The Pearl Hela handed me wasn't something sepparate from myself, and it wasn't Hers in particular to give me - it was already mine. I'm now carrying significantly more of myself inside on a permanent basis than I had before. This rather explains why my nerves have been on a permanent jangle whenever I'm not actively occupied with something that has me using this extra resource. On the up side even my most casual efforts seem to be far more effective than my planned, deliberate solo-work in the past has been. At least in some areas. Healing in particular got a major boost.
I had interpreted all this jangle as as "too much woo, must wind down" and have now concluded that winding down won't do much of anything. What I need to do is acclimate.

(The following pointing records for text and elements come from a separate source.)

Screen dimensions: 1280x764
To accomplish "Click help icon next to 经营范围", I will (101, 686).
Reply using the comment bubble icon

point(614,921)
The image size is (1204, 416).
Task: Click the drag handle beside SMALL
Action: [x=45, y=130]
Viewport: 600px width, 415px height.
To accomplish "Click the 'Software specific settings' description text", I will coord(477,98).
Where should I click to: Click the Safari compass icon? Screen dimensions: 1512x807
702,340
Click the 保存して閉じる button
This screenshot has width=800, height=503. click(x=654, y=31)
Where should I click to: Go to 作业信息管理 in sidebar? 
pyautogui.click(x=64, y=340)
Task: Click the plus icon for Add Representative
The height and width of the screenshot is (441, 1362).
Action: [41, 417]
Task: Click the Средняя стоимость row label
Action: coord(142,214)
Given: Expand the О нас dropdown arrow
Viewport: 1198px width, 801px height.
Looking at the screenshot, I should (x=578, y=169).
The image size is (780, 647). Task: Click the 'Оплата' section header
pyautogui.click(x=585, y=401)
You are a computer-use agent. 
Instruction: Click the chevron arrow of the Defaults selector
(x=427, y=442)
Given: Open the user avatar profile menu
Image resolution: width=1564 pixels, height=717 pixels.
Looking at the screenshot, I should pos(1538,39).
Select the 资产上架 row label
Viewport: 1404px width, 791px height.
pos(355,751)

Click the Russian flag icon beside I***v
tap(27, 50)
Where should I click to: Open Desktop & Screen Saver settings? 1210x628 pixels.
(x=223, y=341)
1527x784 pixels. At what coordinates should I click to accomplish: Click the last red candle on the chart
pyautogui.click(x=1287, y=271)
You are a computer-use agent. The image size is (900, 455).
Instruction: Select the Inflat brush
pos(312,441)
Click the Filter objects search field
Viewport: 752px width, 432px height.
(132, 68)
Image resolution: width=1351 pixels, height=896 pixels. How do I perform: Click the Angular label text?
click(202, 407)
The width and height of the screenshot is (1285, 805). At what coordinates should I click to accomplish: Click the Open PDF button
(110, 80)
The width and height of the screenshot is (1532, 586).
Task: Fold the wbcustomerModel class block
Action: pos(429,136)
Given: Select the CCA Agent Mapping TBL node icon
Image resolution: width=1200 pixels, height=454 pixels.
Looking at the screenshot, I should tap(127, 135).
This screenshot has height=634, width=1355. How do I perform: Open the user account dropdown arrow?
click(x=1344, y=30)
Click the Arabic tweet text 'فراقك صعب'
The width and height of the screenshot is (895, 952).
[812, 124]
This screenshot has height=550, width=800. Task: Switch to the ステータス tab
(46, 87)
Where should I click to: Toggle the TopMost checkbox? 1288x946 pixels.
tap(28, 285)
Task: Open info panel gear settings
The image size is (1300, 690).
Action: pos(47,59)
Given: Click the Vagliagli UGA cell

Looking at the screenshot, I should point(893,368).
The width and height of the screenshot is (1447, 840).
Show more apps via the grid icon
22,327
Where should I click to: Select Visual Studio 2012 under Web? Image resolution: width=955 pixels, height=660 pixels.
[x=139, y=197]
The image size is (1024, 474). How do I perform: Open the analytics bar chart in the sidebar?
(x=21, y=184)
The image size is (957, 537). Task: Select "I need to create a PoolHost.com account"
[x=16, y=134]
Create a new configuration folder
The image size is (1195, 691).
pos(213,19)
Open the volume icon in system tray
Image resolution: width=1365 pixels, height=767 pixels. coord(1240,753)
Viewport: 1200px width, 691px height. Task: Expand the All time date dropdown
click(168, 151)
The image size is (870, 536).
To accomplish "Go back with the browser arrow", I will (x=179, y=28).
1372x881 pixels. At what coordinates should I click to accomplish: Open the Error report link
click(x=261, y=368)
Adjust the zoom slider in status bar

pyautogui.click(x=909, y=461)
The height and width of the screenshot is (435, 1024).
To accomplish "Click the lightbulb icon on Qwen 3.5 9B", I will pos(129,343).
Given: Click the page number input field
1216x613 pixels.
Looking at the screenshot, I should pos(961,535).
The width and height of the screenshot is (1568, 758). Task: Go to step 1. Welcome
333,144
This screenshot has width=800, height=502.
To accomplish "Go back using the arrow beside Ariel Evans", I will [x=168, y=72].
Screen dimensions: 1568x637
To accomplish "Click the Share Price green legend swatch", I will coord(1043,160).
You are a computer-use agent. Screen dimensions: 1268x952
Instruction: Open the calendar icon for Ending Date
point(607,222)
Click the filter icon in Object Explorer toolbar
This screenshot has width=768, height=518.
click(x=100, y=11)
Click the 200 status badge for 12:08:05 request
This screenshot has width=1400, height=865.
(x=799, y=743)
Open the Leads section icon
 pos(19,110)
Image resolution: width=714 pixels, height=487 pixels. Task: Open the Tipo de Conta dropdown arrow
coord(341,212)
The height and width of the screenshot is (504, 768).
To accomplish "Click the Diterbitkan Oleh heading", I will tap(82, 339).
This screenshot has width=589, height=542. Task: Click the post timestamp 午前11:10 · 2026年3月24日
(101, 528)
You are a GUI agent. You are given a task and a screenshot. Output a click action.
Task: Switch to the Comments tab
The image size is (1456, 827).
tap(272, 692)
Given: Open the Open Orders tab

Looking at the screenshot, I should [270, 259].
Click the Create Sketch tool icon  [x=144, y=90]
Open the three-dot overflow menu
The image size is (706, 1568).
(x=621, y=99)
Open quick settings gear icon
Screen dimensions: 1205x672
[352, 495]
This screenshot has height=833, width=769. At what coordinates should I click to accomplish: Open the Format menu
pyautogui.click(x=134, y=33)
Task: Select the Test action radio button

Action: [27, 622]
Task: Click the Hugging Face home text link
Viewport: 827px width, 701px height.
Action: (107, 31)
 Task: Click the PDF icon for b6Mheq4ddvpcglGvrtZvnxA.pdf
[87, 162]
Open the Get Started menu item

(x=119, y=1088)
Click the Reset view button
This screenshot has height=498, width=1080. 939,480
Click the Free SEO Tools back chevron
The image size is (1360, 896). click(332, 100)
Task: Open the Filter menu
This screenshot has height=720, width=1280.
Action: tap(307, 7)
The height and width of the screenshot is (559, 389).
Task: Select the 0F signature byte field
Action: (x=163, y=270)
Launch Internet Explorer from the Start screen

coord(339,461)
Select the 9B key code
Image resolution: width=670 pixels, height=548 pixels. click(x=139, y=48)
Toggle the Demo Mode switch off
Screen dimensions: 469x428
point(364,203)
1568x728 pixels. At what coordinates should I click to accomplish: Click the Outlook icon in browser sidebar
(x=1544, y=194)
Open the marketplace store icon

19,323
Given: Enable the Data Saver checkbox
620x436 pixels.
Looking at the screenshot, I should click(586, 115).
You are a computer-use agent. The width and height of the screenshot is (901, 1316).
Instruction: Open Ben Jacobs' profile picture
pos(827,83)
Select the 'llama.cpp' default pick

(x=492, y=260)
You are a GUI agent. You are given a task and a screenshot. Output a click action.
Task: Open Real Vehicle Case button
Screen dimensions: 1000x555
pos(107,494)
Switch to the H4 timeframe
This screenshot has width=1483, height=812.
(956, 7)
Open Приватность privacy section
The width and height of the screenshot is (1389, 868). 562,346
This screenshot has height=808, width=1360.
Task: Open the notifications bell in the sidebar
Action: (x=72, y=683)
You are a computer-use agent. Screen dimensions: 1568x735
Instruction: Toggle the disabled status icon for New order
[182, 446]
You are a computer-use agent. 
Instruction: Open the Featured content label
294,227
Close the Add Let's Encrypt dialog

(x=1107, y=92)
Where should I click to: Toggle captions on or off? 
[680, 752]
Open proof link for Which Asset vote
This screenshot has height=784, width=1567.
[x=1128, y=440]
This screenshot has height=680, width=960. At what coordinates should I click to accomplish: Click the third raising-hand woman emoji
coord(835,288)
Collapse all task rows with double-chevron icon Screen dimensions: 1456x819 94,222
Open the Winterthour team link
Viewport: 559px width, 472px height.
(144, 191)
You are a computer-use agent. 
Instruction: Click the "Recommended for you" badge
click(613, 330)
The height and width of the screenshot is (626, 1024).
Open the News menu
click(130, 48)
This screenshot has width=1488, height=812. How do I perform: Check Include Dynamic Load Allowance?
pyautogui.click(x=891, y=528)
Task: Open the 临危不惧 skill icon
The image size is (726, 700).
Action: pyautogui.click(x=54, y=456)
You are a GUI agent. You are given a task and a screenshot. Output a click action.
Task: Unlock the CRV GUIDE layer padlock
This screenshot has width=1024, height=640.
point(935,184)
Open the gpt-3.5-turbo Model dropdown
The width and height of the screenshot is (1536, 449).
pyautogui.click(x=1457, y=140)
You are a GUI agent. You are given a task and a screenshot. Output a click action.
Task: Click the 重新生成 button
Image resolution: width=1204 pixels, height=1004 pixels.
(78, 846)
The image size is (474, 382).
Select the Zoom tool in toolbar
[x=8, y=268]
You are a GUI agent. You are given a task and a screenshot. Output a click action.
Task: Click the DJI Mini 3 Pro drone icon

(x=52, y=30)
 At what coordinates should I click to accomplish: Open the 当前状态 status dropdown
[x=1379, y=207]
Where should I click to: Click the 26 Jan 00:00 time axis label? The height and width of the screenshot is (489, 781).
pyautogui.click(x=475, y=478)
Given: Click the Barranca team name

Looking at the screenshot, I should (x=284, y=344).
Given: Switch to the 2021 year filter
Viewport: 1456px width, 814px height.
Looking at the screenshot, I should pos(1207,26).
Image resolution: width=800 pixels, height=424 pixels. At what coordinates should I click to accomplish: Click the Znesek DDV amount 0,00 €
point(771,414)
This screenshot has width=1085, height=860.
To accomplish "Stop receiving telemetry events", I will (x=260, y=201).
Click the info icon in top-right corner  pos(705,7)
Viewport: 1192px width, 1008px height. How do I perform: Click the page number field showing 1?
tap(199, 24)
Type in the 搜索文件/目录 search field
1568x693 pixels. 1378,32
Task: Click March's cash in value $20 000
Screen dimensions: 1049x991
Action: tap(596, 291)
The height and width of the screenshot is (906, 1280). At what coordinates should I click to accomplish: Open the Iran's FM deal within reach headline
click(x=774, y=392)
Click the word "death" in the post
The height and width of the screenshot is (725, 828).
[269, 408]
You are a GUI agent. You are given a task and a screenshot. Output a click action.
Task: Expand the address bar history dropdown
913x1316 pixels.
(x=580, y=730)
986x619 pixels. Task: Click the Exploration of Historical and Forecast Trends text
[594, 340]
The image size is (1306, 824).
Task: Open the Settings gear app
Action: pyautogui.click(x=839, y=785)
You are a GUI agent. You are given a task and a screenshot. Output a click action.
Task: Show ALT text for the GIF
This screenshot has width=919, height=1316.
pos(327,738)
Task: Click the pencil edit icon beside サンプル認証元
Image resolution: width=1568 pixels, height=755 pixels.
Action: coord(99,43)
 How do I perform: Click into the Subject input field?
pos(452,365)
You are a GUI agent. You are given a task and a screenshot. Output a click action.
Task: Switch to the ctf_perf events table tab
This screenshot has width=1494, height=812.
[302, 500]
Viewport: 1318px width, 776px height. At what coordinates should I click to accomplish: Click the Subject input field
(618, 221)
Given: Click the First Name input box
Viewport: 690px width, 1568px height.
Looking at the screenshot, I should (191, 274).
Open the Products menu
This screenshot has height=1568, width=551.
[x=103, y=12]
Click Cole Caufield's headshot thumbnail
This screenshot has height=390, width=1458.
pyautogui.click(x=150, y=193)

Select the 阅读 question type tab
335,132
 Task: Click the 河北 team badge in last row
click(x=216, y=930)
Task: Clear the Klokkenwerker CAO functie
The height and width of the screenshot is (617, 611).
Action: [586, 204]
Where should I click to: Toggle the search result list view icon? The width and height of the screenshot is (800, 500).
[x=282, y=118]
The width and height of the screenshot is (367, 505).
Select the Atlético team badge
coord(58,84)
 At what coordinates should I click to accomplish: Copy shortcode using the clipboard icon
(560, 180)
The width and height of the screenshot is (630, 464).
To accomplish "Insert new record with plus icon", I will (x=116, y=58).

I haven't the foggiest idea how to do that deliberately, I suppose it will just come with time. This isn't the first time I've "leveled" rapidly, but I think it gets to be a more serious prospect as you go, and I think I went through several "levels" at one go this time, which is why it's so hard to acclimate - you can't just take a helicopter most of the way up Mt. Everest and then expect to keep climbing with impunity.
On a strangely related note, I also came to understand part of my problem with Authority, and my resulting lack of ambition. My concept of authority is unreasonably absolute. I don't like being the authority because I hate it when my authority is questioned. To me, if you're going to question my authority, or punish me for my choices, then those choices should have been made by somebody else, and I will defer to that person, or more likely stay completely out of it. (This is one of the reasons I tend not to explicitly counter other people's judgement calls when we are equals or I am above them unless they were specifically straying from their own territory into mine - that's undermining their authority. I don't mean I think we should never undermine authority, but I think we should not do so casually, and it's essential that we not do it to our teammates and partners.)
With TRUE authority, blame is moot. It's not that true authority isn't questioned, it's that it can't be. Just try demoting the tectonic plates for causing an earthquake, I dare you. I associate authority with fate, on some level - what is chosen, from that point forward, IS.
In other words, I don't want to be in charge if I can't be God.
Gee, that's functional.
I pondered how I was planning on raising children (my only real ambition) with this sense of Authority, but then I realized that I don't think children should, per se, be raised in an authoritarian environment. Yes, sometimes I will put my foot down and tell them no, and they can bloody well try to question me on it - they won't like the results. Most of the time, though, it's about negotiation as a way of teaching them how to make their own choices. Teaching them about consequences and cause and effect. In other words, it's about teaching them that they're not God either, and their choices have consequences too.
I keep saying "It's loud in here", but that's not really what I mean. Most of the time it's actually pretty quiet - I just have all the physical and emotional responses as though it were loud, and it's not stopping. I don't believe I've slept 8 hours at a go in the last several days, and I haven't been eating nearly as much food as I usually do.